Tese de golpe de Estado a todo custo August 2, 2007
Posted by Ezequiel Vieira in : catarse, cotidiano, jornalismo, televisão , trackbackOutro dia registrei por aqui o tipo de afeição que tenho por Marilena Chauí. Isso até me rendeu uma ácida crítica de meu professor de então. No entanto, a impressão que tenho dela não mudou muito.
Até onde sei a especialidade e autoridade de Marilena pode ser evidente quando ela se ocupa em falar de Spinosa. Não deveria ser diferente para quem fez doutorado e tem livre docência sobre o pensamento desse filósofo - A nervura do real: Espinosa e a questão da liberdade. Desconheço a desenvoltura dela em outros assuntos. Mas quando ela se arrisca a falar de política parece não ir muito longe. Acredita-se muito, interpreta-se pouco.
Ontem um coleguinha me veio com um viral que teria começado por email e agora se espalha mais livremente pela internet de uma entrevista que teria sido feita com Chauí - hoje descubro que a iniciativa da entrevista foi de Paulo Henrique Amorim. No viral ela tem a crença, e quer vender como dado da realidade, de que de que a “grande mídia” quer fazer um golpe de Estado balizado na crise áerea.
Ela teria dito que quando ligou a TV para acompanhar os jogos pan-americanos chegou a “um canal que exibia um incêndio de imensas proporções enquanto a voz de um locutor dizia: ’O governo matou 200 pessoas!. ‘”

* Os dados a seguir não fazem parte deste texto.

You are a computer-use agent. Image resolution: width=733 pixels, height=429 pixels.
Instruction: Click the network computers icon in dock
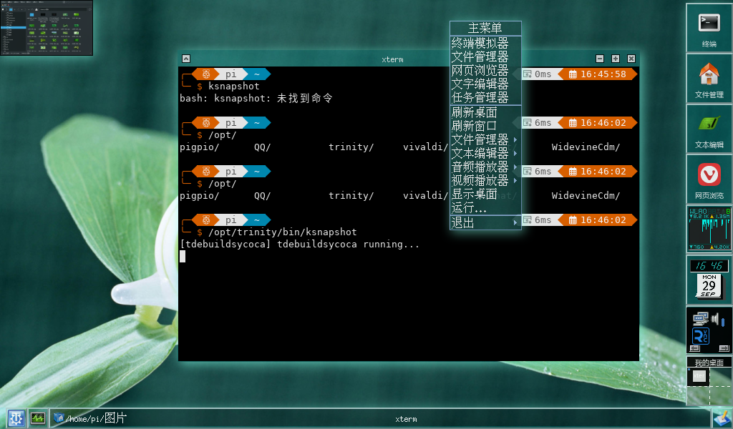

Acontece que ela não menciona onde viu essa notícia cuidadosamente colocada em aspas como sinal de fiel transcrição. Meu coleguinha retruca: “Quem estava transmitindo os jogos?” Respondo: “Band, Record, Globo, TV Cultura….”. Meu coleguinha devolve: “Não, não. Era a Globo quem mais transmitia e foi onde Marilena viu a notícia e isso pode ser interpretado no próprio texto.”
Reli o texto e então pergunto: “Isso pode ser interpretado ou é nisso em que você quer acreditar?”
No fim não interessava mais onde Marilena teria visto a tal informação para fundamentar sua tese de golpe midiático de Estado. Esse seria um óbvio ululante que, por corporativismo talvez, eu fazia questão de não querer ver ou reconhecer.
Sim, sim. É uma variante que pode ser considerada nessa questão…. Mas ainda não vi sinais ululantes de golpe. Ainda mais se se apoiar na argumentação de pessoas assim. Uma possível crença vai a zero.